WORK TO COMPLETE:
Please list every individual that the passage below on Gandhiji and the Working Committee mentions by name or by title.

EXERCISE PASSAGE:
━━━━━━━━━━━━━━━━━━━━

Gandhiji could not blame the Viceroy for what had happened. It was the act of the Congress and the League.

Gandhiji had done his best to get the people to stand by the Cabinet Mission Statement of May 16th, but had failed. But what was their duty and theirs in the face of the accepted fact? He was a servant of the Congress because he was a servant of the country, and he could never be disloyal to them. Panditji and the Viceroy had said that nothing had been imposed upon anyone. The agreement that was embodied in the announcement being a voluntary act of the parties, could be varied by them at any stage by mutual consent.

Referring to the newspaper report that Gandhiji had differed from the decision of the working Committee and that the A. I. C. C. would raise its voice against it, Gandhiji said that the A. I. C. C. had appointed the Working Committee and they could not lightly discard its decisions. Supposing the Working Committee signed a promissory note on behalf of the A. I. C. C., the A. I. C. C. had to honour it. The Working committee might make a mistake. They could punish it by removing it. But they could not go back upon the decision already taken by it. He might differ from the Working Committee. But having stated the fact, he would recommend their decision for acceptance. He was of the opinion that they could still mend the situation to a large extent.

━━━━━━━━━━━━━━━━━━━━

[Listing excerpted from a collection]
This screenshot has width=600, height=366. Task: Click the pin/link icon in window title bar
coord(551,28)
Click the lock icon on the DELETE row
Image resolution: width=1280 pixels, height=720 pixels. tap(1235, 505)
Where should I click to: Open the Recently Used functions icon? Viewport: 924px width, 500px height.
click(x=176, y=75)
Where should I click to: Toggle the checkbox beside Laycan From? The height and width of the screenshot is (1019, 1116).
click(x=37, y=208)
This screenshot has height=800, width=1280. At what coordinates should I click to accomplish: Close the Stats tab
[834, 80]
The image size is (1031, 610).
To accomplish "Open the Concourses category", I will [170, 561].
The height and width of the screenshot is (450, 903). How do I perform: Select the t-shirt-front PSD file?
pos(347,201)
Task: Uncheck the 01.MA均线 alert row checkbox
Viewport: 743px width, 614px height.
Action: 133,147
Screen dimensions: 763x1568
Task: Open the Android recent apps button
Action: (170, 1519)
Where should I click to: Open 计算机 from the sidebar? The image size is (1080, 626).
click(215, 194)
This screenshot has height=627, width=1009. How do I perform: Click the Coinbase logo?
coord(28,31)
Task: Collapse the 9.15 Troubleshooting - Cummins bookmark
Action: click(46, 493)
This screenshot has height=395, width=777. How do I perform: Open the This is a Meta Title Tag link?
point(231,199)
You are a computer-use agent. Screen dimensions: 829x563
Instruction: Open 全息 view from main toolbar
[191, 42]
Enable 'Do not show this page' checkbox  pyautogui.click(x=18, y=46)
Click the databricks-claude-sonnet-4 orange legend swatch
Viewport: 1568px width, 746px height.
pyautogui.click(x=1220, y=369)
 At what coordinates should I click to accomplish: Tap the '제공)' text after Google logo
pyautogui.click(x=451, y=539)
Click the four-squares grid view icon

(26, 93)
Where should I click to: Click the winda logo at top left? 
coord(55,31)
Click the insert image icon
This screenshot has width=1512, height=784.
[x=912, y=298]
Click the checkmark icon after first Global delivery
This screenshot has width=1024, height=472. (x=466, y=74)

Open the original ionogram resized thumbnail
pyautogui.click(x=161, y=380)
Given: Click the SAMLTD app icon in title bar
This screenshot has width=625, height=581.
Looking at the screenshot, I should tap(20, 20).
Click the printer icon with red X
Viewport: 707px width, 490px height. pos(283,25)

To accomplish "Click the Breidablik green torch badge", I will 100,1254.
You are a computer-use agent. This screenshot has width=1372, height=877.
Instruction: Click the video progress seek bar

━━━━━━━━━━━━━━━━━━━━

THE ANSWER:
Gandhiji
the Viceroy
Panditji